“How do I relax? If there is anything that relaxes me more than cooking, it’s baking. My specialties are pecan pie, chocolate mousse, coconut cake, cheesecake and other irresistible desserts. (Could that be why I’m always shopping for a suit with a size 8 top and a 14 bottom?)
There was a time in my life when I was known as a very good cook and an exceptional baker. But that was ‘B.C.’ (before column). In those days, I had a husband and two children and plenty of free time. I still have a husband, but the kids have grown and flown (hallelujah!) and free time --what is that?
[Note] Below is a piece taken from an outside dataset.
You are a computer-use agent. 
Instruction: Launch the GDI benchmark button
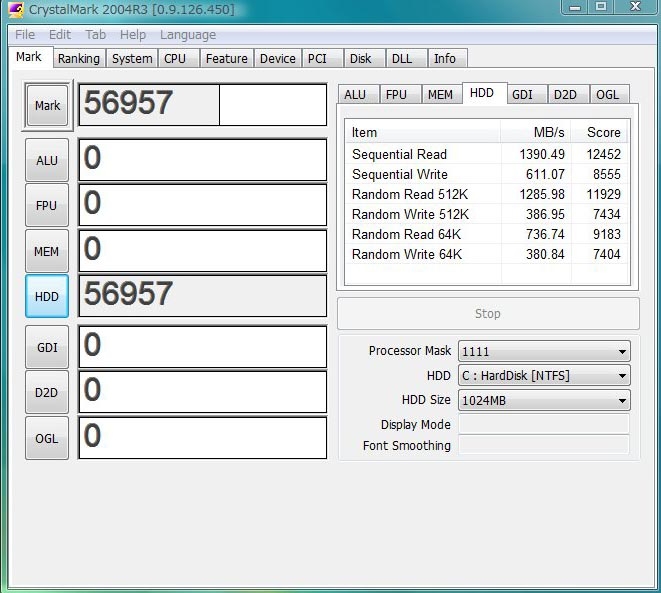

Even today, I regard culinary offerings as the ultimate gift--a part of myself. What could be more generous and loving? It also provides a handy outlet for creative expression.
One of my first specialties was a spectacular coconut cake. This cake was not ‘made,’ it was constructed, like a cathedral. I wangled the recipe out of the pastry chef at the Royal Hawaiian Hotel in Honolulu, circa 1955. First, I’d bake an angel food cake--from scratch. No prepared mixes. That would be ‘cheating.’ Then I’d prepare a thick custard--also from scratch (I must have been crazy); next, I’d whip the sweet cream and fold it into the custard. Half of this sinfully delicious mixture was spread generously between the layers of the cake, and the other half was used to frost the top and sides. After that came the grated coconut. No canned coconut for me. I was a purist. If fresh coconuts were not available, I’d hold off making the cake until coconuts were in season. I’d pile the coconut flakes onto the cake until it looked like a mound of freshly fallen snow. Then, just before the presentation, a single red rose would be placed across the top. Dramatic? I made this masterpiece for a company dinner when the kids were 8 and 10 years old. They came home from school just in time to see me put this picture-perfect creation into what I used to call the ‘icebox.’
On dinner-party nights, we’d feed the kids first. No company dessert for them--they would get their cake and the rest of the leftovers the next day. Of course, it wouldn’t be quite as fresh or would it look as appealing. Occasionally some of the guests would ask for seconds, in which case there would be no leftovers. ‘Sorry, kids--have some canned peaches.’ (I’m beginning to sound like Erma Bombeck.)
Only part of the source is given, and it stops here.